Note that you don't have to wait until you hit 1.0 or more for the possibility of mold in your spaces, as you can start expecting it at a mold risk score of 0.5 or more.

Mold Risk Score Mold Risk Status
0 None
0 - 0.50 Low
0.50 - 1.00 Medium
1.0 High
> 1.0 Active

Importantly, if the conditions have been unfavorable for mold for 24 straight hours, we reset the mold risk score to zero.

Be good to your future self and team by visually documenting mold with the Conserv observations feature - How to create an observation

Here's an example of a space that likely has active mold - it would be very difficult to eyeball this from the chart. The mold risk score quantifies our risk at a glance.


What's next?

With the mold risk KPIs you can get your team aligned on "how are we doing?" and begin to lead the conversation on what needs to be done to improve your collection.

The primary purpose of good metrics is not just to answer questions; Good metrics also help your organization ask better questions to address the root cause of problems.

Important note on mold risk and microclimates

Mold germination can be hyperlocalized. It is possible for you to have two sensors in the same space, one with active mold, and another displaying low or no risk for mold outbreaks.
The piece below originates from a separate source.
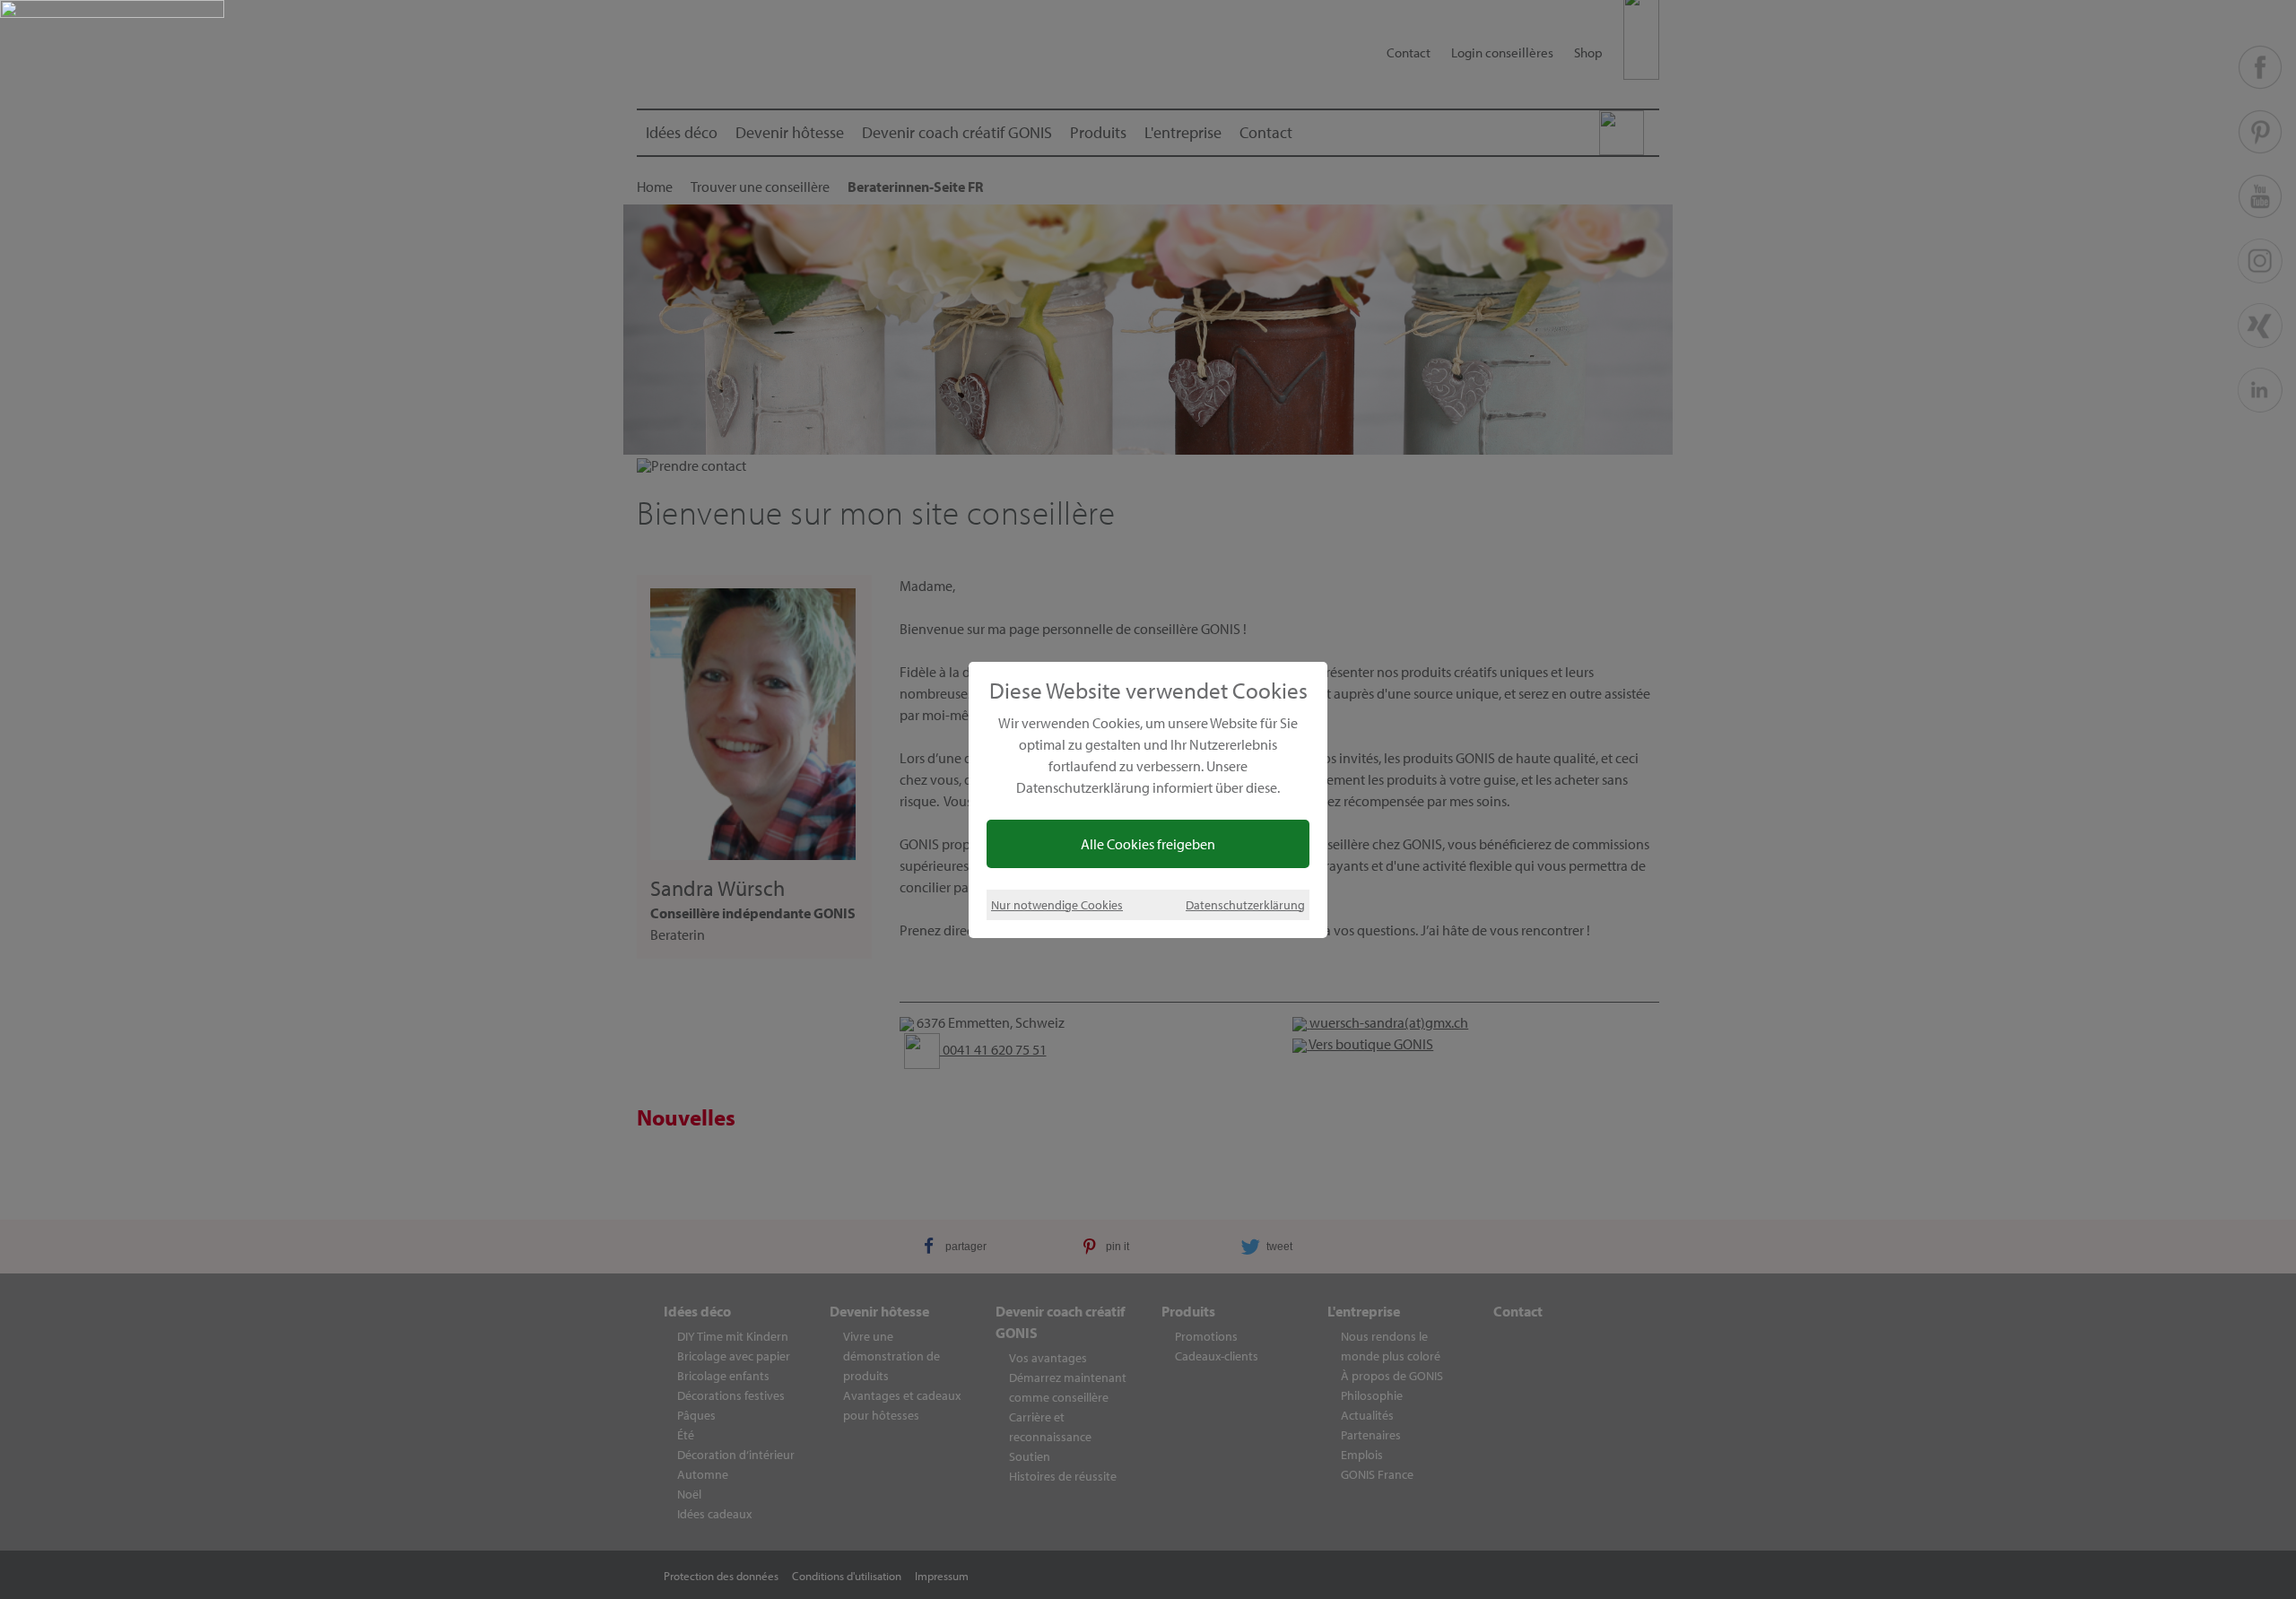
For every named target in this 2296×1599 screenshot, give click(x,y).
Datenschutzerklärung (1245, 904)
For this reason, we do not recommend aggregating spaces with multiple sensors in them when trying to determine mold risk.

We are evaluating next steps for improving the metrics in both the weekly email and our summary reports, but for now, the best place to assess mold risk is within the analytics at an individual sensor level.

Final tips: Remember that mold spores are in the air all the time, everywhere. They are sitting on surfaces waiting for the right conditions to germinate (darkness, humidity, warmth, organic matter to feed on).

While having had a past mold outbreak might mean you have more spores in your space and a higher risk of a mold outbreak, not having had a past outbreak does not mean you can't have one now.

It is also not true that inorganic surfaces cannot have mold growth on them. Mold will feed on organic debris (think dust and dirt) accumulating on inorganic surfaces.

If you are in a place where temperature and humidity control is difficult or impossible, and mold risk is high, maintaining good ventilation and cleanliness will help reduce your risk for mold growth.

Know your spaces

It is important to remember that your mold risk score is based on a model. The model takes into account some basic assumptions about mold spore germination and only looks at temperatures and humidity over time. This model is imperfect. Having a low mold score risk does not necessarily mean you will definitely not get mold. There are many variables this score is not accounting for.

We do not know if you have had previous outbreaks, how often or how well you dust your areas, how good your airflow and air purity are, etc.

For this reason, it is important that you stay vigilant and become familiar with your own spaces, your history, and your building. Mold risk, just like many other Key Performance Indicators (KPIs), is a quantified simplification to help you dig into your own data. It is not an absolute.